Your instructions — Reproduce the entries below word for word, beginning with the first line and stopping after the line that contains "Action: point(87,73)".

**** Given records ****

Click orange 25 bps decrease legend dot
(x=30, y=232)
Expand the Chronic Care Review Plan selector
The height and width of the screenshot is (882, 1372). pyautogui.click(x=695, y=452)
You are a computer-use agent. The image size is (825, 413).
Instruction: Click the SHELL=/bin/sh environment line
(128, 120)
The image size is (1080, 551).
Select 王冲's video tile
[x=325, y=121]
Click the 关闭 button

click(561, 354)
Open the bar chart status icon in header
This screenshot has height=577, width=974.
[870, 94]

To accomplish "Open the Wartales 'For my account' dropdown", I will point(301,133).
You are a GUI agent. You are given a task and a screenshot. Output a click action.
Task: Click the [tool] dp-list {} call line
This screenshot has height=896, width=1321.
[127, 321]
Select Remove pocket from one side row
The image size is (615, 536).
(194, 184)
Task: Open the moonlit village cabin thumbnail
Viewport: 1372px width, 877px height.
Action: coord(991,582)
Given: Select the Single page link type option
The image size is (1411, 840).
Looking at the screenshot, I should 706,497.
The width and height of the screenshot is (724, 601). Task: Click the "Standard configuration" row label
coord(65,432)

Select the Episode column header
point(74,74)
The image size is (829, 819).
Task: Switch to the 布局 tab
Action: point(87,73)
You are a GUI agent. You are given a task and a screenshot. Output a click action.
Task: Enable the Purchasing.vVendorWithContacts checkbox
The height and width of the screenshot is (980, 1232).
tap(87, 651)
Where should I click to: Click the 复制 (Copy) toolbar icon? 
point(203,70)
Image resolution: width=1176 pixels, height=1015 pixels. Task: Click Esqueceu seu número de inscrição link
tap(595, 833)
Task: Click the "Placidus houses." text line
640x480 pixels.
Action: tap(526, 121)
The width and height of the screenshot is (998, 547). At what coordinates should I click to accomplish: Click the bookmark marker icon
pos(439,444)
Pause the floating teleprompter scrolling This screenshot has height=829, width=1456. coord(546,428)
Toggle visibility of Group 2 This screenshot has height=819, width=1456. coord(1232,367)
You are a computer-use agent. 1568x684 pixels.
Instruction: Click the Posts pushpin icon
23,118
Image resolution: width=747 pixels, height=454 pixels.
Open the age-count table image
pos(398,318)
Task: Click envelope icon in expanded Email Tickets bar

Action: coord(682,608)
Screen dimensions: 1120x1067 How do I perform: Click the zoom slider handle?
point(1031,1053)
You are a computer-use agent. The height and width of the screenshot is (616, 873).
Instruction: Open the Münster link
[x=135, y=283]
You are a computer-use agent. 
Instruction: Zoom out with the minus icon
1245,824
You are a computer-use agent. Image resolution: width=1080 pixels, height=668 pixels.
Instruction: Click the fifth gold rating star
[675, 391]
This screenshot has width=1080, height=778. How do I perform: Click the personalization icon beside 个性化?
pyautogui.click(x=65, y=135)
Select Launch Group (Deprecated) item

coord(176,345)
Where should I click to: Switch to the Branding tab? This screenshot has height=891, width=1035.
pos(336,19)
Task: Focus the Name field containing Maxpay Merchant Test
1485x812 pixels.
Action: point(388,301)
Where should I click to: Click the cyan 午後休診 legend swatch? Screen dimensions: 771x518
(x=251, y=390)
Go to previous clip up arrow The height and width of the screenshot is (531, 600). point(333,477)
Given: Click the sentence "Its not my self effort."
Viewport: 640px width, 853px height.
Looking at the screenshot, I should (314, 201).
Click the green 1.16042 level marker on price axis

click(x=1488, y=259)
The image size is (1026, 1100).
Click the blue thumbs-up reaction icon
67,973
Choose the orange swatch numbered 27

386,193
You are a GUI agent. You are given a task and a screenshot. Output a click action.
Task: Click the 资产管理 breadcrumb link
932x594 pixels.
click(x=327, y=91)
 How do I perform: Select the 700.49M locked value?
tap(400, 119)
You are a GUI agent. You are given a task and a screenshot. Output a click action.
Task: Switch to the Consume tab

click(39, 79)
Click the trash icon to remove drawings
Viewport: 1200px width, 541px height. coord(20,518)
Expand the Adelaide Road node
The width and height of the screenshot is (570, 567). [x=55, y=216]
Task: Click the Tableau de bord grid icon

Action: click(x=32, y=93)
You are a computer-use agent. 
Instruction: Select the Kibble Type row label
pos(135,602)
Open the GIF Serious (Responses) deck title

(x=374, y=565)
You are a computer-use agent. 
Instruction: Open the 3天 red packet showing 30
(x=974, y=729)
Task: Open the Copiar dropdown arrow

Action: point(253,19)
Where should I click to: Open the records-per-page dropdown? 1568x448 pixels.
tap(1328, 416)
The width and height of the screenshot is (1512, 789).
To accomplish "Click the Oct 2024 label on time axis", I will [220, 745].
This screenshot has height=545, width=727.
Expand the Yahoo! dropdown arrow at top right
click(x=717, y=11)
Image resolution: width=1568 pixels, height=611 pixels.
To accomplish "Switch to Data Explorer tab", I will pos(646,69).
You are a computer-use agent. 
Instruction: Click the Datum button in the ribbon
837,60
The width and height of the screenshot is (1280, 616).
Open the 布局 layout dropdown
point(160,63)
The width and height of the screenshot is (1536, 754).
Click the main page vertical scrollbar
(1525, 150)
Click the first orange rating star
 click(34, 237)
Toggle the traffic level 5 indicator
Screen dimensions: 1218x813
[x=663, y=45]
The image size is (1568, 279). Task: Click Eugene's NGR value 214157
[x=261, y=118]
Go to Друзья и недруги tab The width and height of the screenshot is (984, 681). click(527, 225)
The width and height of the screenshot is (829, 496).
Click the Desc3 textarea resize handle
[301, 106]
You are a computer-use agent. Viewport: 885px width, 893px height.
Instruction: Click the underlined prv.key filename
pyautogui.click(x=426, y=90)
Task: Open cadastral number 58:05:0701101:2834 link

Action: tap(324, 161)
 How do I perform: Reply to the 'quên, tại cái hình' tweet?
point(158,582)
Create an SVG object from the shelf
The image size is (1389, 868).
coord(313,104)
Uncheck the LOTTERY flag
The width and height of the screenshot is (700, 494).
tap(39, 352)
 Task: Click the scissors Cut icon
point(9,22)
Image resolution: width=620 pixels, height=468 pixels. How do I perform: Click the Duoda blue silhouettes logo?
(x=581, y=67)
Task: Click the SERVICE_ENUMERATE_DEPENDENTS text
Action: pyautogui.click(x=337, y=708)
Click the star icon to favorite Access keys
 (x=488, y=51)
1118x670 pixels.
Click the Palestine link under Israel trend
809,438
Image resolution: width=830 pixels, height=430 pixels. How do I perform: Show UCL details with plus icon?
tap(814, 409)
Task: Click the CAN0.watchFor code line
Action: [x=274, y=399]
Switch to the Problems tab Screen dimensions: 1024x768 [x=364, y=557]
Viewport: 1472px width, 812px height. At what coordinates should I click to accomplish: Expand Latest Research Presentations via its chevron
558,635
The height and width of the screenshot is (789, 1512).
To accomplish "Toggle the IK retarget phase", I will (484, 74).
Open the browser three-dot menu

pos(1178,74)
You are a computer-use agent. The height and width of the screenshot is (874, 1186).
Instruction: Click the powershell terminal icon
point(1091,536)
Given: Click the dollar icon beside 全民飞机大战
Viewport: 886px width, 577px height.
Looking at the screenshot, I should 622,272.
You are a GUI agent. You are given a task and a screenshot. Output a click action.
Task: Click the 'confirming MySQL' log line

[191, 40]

****

Exercise response —
Click orange 25 bps decrease legend dot
(x=30, y=232)
Expand the Chronic Care Review Plan selector
The height and width of the screenshot is (882, 1372). pyautogui.click(x=695, y=452)
You are a computer-use agent. The image size is (825, 413).
Instruction: Click the SHELL=/bin/sh environment line
(128, 120)
The image size is (1080, 551).
Select 王冲's video tile
[x=325, y=121]
Click the 关闭 button

click(561, 354)
Open the bar chart status icon in header
This screenshot has height=577, width=974.
[870, 94]

To accomplish "Open the Wartales 'For my account' dropdown", I will point(301,133).
You are a GUI agent. You are given a task and a screenshot. Output a click action.
Task: Click the [tool] dp-list {} call line
This screenshot has height=896, width=1321.
[127, 321]
Select Remove pocket from one side row
The image size is (615, 536).
(194, 184)
Task: Open the moonlit village cabin thumbnail
Viewport: 1372px width, 877px height.
Action: coord(991,582)
Given: Select the Single page link type option
The image size is (1411, 840).
Looking at the screenshot, I should 706,497.
The width and height of the screenshot is (724, 601). Task: Click the "Standard configuration" row label
coord(65,432)

Select the Episode column header
point(74,74)
The image size is (829, 819).
Task: Switch to the 布局 tab
Action: point(87,73)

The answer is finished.